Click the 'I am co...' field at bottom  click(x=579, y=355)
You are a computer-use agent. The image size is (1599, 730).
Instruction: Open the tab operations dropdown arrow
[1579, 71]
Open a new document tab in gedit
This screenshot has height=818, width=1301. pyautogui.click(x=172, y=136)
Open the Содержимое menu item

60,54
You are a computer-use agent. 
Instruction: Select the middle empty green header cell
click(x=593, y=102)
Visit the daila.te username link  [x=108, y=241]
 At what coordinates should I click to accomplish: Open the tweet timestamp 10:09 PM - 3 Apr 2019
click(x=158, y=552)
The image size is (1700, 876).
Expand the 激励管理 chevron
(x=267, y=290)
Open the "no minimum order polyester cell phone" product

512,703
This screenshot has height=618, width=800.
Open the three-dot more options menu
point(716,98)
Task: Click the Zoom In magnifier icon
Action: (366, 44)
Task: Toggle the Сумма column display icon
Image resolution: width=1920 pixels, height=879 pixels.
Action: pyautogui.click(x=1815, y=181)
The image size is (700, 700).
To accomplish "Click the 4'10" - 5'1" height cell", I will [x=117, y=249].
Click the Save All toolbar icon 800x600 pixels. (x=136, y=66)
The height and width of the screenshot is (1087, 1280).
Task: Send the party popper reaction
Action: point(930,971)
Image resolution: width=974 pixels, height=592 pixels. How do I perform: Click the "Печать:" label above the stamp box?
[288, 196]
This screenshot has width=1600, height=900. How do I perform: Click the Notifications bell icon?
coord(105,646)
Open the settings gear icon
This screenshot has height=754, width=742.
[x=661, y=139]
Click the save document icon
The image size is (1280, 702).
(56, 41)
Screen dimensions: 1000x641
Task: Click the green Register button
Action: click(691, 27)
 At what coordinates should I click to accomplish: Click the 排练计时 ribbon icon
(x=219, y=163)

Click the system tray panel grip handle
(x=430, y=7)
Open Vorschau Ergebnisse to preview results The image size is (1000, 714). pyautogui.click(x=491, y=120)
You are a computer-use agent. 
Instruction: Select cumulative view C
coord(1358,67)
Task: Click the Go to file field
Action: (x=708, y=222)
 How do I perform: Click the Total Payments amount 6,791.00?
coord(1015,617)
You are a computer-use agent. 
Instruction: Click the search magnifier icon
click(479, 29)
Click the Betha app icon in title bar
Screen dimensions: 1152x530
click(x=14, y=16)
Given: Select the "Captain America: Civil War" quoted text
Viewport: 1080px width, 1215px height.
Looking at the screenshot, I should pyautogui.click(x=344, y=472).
◇ ◇ ◇ ◇
◆ **WHAT YOU HAVE TO DO**: Every line of the listing is to be transcribed exactly.

◆ **THE COMPLETED TASK**:
Click the 'I am co...' field at bottom  click(x=579, y=355)
You are a computer-use agent. The image size is (1599, 730).
Instruction: Open the tab operations dropdown arrow
[1579, 71]
Open a new document tab in gedit
This screenshot has height=818, width=1301. pyautogui.click(x=172, y=136)
Open the Содержимое menu item

60,54
You are a computer-use agent. 
Instruction: Select the middle empty green header cell
click(x=593, y=102)
Visit the daila.te username link  [x=108, y=241]
 At what coordinates should I click to accomplish: Open the tweet timestamp 10:09 PM - 3 Apr 2019
click(x=158, y=552)
The image size is (1700, 876).
Expand the 激励管理 chevron
(x=267, y=290)
Open the "no minimum order polyester cell phone" product

512,703
This screenshot has height=618, width=800.
Open the three-dot more options menu
point(716,98)
Task: Click the Zoom In magnifier icon
Action: (366, 44)
Task: Toggle the Сумма column display icon
Image resolution: width=1920 pixels, height=879 pixels.
Action: pyautogui.click(x=1815, y=181)
The image size is (700, 700).
To accomplish "Click the 4'10" - 5'1" height cell", I will [x=117, y=249].
Click the Save All toolbar icon 800x600 pixels. (x=136, y=66)
The height and width of the screenshot is (1087, 1280).
Task: Send the party popper reaction
Action: point(930,971)
Image resolution: width=974 pixels, height=592 pixels. How do I perform: Click the "Печать:" label above the stamp box?
[288, 196]
This screenshot has width=1600, height=900. How do I perform: Click the Notifications bell icon?
coord(105,646)
Open the settings gear icon
This screenshot has height=754, width=742.
[x=661, y=139]
Click the save document icon
The image size is (1280, 702).
(56, 41)
Screen dimensions: 1000x641
Task: Click the green Register button
Action: click(691, 27)
 At what coordinates should I click to accomplish: Click the 排练计时 ribbon icon
(x=219, y=163)

Click the system tray panel grip handle
(x=430, y=7)
Open Vorschau Ergebnisse to preview results The image size is (1000, 714). pyautogui.click(x=491, y=120)
You are a computer-use agent. 
Instruction: Select cumulative view C
coord(1358,67)
Task: Click the Go to file field
Action: (x=708, y=222)
 How do I perform: Click the Total Payments amount 6,791.00?
coord(1015,617)
You are a computer-use agent. 
Instruction: Click the search magnifier icon
click(479, 29)
Click the Betha app icon in title bar
Screen dimensions: 1152x530
click(x=14, y=16)
Given: Select the "Captain America: Civil War" quoted text
Viewport: 1080px width, 1215px height.
Looking at the screenshot, I should pyautogui.click(x=344, y=472).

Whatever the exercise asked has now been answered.